Task goal |
All of the records should come back exactly as written.

┏━━

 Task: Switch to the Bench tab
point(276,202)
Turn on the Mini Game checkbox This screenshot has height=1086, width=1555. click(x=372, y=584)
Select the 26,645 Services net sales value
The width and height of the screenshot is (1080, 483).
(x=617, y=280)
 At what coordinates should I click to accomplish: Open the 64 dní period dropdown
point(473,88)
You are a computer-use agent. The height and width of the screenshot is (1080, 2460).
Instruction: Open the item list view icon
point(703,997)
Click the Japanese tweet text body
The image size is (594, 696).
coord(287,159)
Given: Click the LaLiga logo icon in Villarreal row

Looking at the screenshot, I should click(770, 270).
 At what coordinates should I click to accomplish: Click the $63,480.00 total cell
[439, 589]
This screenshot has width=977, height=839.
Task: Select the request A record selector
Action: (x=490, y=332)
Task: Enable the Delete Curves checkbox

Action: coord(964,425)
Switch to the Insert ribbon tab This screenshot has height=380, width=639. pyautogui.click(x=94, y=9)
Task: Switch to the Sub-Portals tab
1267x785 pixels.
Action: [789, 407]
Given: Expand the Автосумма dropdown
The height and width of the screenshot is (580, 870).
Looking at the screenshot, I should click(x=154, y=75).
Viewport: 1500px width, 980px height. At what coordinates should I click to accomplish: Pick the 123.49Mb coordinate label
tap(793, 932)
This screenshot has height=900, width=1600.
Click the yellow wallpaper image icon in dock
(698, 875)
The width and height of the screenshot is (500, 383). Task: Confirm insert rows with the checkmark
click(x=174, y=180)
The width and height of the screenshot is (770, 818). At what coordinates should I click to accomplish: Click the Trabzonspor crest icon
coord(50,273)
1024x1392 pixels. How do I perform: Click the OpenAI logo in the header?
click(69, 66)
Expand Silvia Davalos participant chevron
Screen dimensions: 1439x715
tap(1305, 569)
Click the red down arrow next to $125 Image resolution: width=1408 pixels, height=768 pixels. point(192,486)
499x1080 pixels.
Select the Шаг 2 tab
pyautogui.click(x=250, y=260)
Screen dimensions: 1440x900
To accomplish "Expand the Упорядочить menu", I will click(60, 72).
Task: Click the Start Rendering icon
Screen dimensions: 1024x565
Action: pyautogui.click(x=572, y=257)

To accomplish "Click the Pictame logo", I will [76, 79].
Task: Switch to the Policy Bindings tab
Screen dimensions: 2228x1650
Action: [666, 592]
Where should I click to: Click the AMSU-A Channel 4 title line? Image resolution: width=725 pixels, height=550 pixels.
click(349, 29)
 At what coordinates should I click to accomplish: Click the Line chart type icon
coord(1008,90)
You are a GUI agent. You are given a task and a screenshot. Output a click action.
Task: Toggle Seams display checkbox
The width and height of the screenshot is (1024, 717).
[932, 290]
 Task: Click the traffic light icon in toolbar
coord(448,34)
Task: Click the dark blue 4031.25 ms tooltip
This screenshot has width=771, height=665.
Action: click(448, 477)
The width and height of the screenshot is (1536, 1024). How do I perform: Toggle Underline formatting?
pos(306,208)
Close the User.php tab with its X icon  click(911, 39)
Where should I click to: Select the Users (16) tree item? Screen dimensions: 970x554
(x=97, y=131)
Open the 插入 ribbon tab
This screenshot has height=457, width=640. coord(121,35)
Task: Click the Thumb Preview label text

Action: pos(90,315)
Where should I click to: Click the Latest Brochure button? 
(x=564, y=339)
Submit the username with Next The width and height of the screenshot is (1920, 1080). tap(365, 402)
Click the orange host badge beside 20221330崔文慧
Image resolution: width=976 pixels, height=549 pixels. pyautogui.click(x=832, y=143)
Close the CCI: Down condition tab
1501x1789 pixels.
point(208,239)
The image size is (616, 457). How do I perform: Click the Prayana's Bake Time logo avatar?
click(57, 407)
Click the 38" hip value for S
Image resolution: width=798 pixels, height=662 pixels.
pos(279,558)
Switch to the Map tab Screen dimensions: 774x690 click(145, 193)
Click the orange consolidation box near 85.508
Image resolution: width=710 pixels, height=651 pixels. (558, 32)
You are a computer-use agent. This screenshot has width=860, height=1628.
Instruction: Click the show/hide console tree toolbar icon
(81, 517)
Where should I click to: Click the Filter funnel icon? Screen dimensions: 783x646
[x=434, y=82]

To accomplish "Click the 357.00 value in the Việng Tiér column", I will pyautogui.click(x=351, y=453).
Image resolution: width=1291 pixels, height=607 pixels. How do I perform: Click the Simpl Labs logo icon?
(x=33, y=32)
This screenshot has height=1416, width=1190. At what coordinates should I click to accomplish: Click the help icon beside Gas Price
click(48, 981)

┗━━

Task output |
 Task: Switch to the Bench tab
point(276,202)
Turn on the Mini Game checkbox This screenshot has height=1086, width=1555. click(x=372, y=584)
Select the 26,645 Services net sales value
The width and height of the screenshot is (1080, 483).
(x=617, y=280)
 At what coordinates should I click to accomplish: Open the 64 dní period dropdown
point(473,88)
You are a computer-use agent. The height and width of the screenshot is (1080, 2460).
Instruction: Open the item list view icon
point(703,997)
Click the Japanese tweet text body
The image size is (594, 696).
coord(287,159)
Given: Click the LaLiga logo icon in Villarreal row

Looking at the screenshot, I should click(770, 270).
 At what coordinates should I click to accomplish: Click the $63,480.00 total cell
[439, 589]
This screenshot has width=977, height=839.
Task: Select the request A record selector
Action: (x=490, y=332)
Task: Enable the Delete Curves checkbox

Action: coord(964,425)
Switch to the Insert ribbon tab This screenshot has height=380, width=639. pyautogui.click(x=94, y=9)
Task: Switch to the Sub-Portals tab
1267x785 pixels.
Action: [789, 407]
Given: Expand the Автосумма dropdown
The height and width of the screenshot is (580, 870).
Looking at the screenshot, I should click(x=154, y=75).
Viewport: 1500px width, 980px height. At what coordinates should I click to accomplish: Pick the 123.49Mb coordinate label
tap(793, 932)
This screenshot has height=900, width=1600.
Click the yellow wallpaper image icon in dock
(698, 875)
The width and height of the screenshot is (500, 383). Task: Confirm insert rows with the checkmark
click(x=174, y=180)
The width and height of the screenshot is (770, 818). At what coordinates should I click to accomplish: Click the Trabzonspor crest icon
coord(50,273)
1024x1392 pixels. How do I perform: Click the OpenAI logo in the header?
click(69, 66)
Expand Silvia Davalos participant chevron
Screen dimensions: 1439x715
tap(1305, 569)
Click the red down arrow next to $125 Image resolution: width=1408 pixels, height=768 pixels. point(192,486)
499x1080 pixels.
Select the Шаг 2 tab
pyautogui.click(x=250, y=260)
Screen dimensions: 1440x900
To accomplish "Expand the Упорядочить menu", I will click(60, 72).
Task: Click the Start Rendering icon
Screen dimensions: 1024x565
Action: pyautogui.click(x=572, y=257)

To accomplish "Click the Pictame logo", I will [76, 79].
Task: Switch to the Policy Bindings tab
Screen dimensions: 2228x1650
Action: [666, 592]
Where should I click to: Click the AMSU-A Channel 4 title line? Image resolution: width=725 pixels, height=550 pixels.
click(349, 29)
 At what coordinates should I click to accomplish: Click the Line chart type icon
coord(1008,90)
You are a GUI agent. You are given a task and a screenshot. Output a click action.
Task: Toggle Seams display checkbox
The width and height of the screenshot is (1024, 717).
[932, 290]
 Task: Click the traffic light icon in toolbar
coord(448,34)
Task: Click the dark blue 4031.25 ms tooltip
This screenshot has width=771, height=665.
Action: click(448, 477)
The width and height of the screenshot is (1536, 1024). How do I perform: Toggle Underline formatting?
pos(306,208)
Close the User.php tab with its X icon  click(911, 39)
Where should I click to: Select the Users (16) tree item? Screen dimensions: 970x554
(x=97, y=131)
Open the 插入 ribbon tab
This screenshot has height=457, width=640. coord(121,35)
Task: Click the Thumb Preview label text

Action: pos(90,315)
Where should I click to: Click the Latest Brochure button? 
(x=564, y=339)
Submit the username with Next The width and height of the screenshot is (1920, 1080). tap(365, 402)
Click the orange host badge beside 20221330崔文慧
Image resolution: width=976 pixels, height=549 pixels. pyautogui.click(x=832, y=143)
Close the CCI: Down condition tab
1501x1789 pixels.
point(208,239)
The image size is (616, 457). How do I perform: Click the Prayana's Bake Time logo avatar?
click(57, 407)
Click the 38" hip value for S
Image resolution: width=798 pixels, height=662 pixels.
pos(279,558)
Switch to the Map tab Screen dimensions: 774x690 click(145, 193)
Click the orange consolidation box near 85.508
Image resolution: width=710 pixels, height=651 pixels. (558, 32)
You are a computer-use agent. This screenshot has width=860, height=1628.
Instruction: Click the show/hide console tree toolbar icon
(81, 517)
Where should I click to: Click the Filter funnel icon? Screen dimensions: 783x646
[x=434, y=82]

To accomplish "Click the 357.00 value in the Việng Tiér column", I will pyautogui.click(x=351, y=453).
Image resolution: width=1291 pixels, height=607 pixels. How do I perform: Click the Simpl Labs logo icon?
(x=33, y=32)
This screenshot has height=1416, width=1190. At what coordinates should I click to accomplish: Click the help icon beside Gas Price
click(48, 981)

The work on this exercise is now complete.